(Dataset entries)
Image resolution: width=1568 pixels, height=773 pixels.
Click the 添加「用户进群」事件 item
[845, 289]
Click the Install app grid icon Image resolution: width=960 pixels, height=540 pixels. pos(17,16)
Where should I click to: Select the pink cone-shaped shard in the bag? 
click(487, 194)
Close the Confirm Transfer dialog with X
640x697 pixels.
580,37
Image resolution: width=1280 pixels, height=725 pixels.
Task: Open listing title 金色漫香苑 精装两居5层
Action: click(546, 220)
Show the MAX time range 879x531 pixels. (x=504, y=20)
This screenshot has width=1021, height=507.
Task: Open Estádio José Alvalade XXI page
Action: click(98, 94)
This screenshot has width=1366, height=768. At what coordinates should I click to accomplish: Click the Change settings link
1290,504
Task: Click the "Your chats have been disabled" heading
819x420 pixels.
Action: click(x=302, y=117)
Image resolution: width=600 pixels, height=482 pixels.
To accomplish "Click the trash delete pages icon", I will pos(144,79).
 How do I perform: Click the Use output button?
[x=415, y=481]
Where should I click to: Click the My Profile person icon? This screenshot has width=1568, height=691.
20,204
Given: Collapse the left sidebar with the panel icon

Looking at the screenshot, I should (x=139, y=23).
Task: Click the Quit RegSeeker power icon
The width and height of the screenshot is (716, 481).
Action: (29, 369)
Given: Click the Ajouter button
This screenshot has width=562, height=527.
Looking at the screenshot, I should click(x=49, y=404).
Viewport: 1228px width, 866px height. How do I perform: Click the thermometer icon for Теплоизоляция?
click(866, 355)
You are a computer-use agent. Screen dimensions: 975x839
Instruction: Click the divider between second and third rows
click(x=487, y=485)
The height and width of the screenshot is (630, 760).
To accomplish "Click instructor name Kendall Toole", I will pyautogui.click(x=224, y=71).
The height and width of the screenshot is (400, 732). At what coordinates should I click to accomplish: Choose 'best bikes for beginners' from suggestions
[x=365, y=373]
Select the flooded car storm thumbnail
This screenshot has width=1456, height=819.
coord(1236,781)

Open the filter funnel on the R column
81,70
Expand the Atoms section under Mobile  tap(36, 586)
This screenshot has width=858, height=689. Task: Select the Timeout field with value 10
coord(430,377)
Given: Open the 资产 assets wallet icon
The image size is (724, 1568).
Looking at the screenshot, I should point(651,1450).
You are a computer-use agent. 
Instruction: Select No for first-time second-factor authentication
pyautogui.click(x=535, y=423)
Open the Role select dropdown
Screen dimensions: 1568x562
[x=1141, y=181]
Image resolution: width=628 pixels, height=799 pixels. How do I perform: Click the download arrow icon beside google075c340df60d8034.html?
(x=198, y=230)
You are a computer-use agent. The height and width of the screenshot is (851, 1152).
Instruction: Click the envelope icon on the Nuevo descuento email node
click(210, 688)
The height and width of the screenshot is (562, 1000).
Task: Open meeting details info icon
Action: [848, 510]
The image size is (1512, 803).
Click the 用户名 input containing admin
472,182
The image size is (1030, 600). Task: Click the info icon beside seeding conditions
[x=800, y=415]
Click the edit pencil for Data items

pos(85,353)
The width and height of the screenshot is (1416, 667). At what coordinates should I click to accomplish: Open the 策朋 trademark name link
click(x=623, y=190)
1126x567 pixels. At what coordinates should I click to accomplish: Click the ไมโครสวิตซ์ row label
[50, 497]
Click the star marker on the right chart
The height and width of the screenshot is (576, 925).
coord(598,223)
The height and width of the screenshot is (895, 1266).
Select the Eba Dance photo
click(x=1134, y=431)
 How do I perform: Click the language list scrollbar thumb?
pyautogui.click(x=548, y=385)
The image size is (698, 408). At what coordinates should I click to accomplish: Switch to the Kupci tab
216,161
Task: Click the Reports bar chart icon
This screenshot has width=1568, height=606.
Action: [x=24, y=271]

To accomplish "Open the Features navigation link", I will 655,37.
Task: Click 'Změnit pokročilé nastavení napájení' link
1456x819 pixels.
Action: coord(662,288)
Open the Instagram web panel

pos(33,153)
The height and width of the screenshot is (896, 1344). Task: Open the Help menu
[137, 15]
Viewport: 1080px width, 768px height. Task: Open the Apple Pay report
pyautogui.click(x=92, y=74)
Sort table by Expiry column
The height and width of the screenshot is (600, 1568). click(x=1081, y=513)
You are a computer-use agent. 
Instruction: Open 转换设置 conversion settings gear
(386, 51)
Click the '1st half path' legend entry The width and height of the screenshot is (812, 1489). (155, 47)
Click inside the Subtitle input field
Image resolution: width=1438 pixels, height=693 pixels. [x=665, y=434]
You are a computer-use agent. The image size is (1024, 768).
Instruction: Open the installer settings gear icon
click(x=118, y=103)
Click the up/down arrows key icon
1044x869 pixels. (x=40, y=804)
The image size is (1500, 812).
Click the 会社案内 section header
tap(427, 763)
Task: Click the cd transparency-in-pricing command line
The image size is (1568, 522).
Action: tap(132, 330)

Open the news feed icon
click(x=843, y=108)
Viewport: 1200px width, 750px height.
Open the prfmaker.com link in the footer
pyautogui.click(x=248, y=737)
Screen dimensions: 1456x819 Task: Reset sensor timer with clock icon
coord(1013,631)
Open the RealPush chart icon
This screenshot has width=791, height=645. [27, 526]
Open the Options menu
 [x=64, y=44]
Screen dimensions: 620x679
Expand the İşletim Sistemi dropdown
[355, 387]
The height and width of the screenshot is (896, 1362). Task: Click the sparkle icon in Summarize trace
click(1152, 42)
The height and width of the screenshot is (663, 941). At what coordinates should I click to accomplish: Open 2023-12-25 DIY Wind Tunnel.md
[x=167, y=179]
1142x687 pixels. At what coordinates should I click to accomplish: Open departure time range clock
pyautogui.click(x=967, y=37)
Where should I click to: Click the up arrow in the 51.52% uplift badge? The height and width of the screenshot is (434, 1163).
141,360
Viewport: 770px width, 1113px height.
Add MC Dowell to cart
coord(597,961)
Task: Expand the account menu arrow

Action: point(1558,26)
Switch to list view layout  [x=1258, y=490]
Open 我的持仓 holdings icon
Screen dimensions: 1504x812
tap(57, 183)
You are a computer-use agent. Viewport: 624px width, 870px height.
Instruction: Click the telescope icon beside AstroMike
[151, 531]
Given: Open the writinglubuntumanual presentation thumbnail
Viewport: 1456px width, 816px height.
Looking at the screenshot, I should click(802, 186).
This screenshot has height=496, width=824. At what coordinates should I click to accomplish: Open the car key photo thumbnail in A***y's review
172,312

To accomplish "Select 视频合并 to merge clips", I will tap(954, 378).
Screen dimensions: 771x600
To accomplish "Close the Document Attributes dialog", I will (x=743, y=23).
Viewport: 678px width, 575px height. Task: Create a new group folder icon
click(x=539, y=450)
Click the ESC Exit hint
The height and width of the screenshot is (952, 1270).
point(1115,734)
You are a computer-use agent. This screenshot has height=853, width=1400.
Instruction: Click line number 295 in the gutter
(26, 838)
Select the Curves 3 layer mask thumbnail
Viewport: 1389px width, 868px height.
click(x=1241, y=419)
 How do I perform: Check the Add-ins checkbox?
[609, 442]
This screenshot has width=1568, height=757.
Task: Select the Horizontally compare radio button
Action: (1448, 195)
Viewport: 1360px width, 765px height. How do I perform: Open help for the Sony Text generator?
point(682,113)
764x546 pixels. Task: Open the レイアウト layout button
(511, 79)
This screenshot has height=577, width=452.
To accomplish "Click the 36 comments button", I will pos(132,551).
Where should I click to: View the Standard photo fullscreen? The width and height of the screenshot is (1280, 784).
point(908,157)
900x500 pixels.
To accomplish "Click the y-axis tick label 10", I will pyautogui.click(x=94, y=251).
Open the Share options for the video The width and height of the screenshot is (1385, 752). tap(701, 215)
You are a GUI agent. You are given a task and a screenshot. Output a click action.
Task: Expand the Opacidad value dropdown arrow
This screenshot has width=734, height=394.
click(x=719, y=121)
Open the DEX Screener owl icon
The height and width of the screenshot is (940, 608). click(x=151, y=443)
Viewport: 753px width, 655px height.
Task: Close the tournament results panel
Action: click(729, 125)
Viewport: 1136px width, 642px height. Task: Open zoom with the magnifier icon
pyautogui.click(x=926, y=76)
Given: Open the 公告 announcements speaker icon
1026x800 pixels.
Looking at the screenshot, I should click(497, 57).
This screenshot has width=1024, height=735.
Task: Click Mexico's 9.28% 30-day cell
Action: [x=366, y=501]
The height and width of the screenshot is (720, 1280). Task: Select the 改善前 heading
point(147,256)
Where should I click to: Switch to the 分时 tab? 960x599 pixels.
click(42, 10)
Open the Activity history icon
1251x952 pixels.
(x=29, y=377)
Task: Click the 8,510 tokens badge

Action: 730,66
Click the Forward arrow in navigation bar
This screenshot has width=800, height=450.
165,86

> [GOAL] Copy the lines of the material between the line containing "The height and width of the screenshot is (400, 732)." and the line containing "(x=198, y=230)", inclusive, reproducing each one without any change.

> [TASK ANSWER]
The height and width of the screenshot is (400, 732). At what coordinates should I click to accomplish: Choose 'best bikes for beginners' from suggestions
[x=365, y=373]
Select the flooded car storm thumbnail
This screenshot has width=1456, height=819.
coord(1236,781)

Open the filter funnel on the R column
81,70
Expand the Atoms section under Mobile  tap(36, 586)
This screenshot has width=858, height=689. Task: Select the Timeout field with value 10
coord(430,377)
Given: Open the 资产 assets wallet icon
The image size is (724, 1568).
Looking at the screenshot, I should point(651,1450).
You are a computer-use agent. 
Instruction: Select No for first-time second-factor authentication
pyautogui.click(x=535, y=423)
Open the Role select dropdown
Screen dimensions: 1568x562
[x=1141, y=181]
Image resolution: width=628 pixels, height=799 pixels. How do I perform: Click the download arrow icon beside google075c340df60d8034.html?
(x=198, y=230)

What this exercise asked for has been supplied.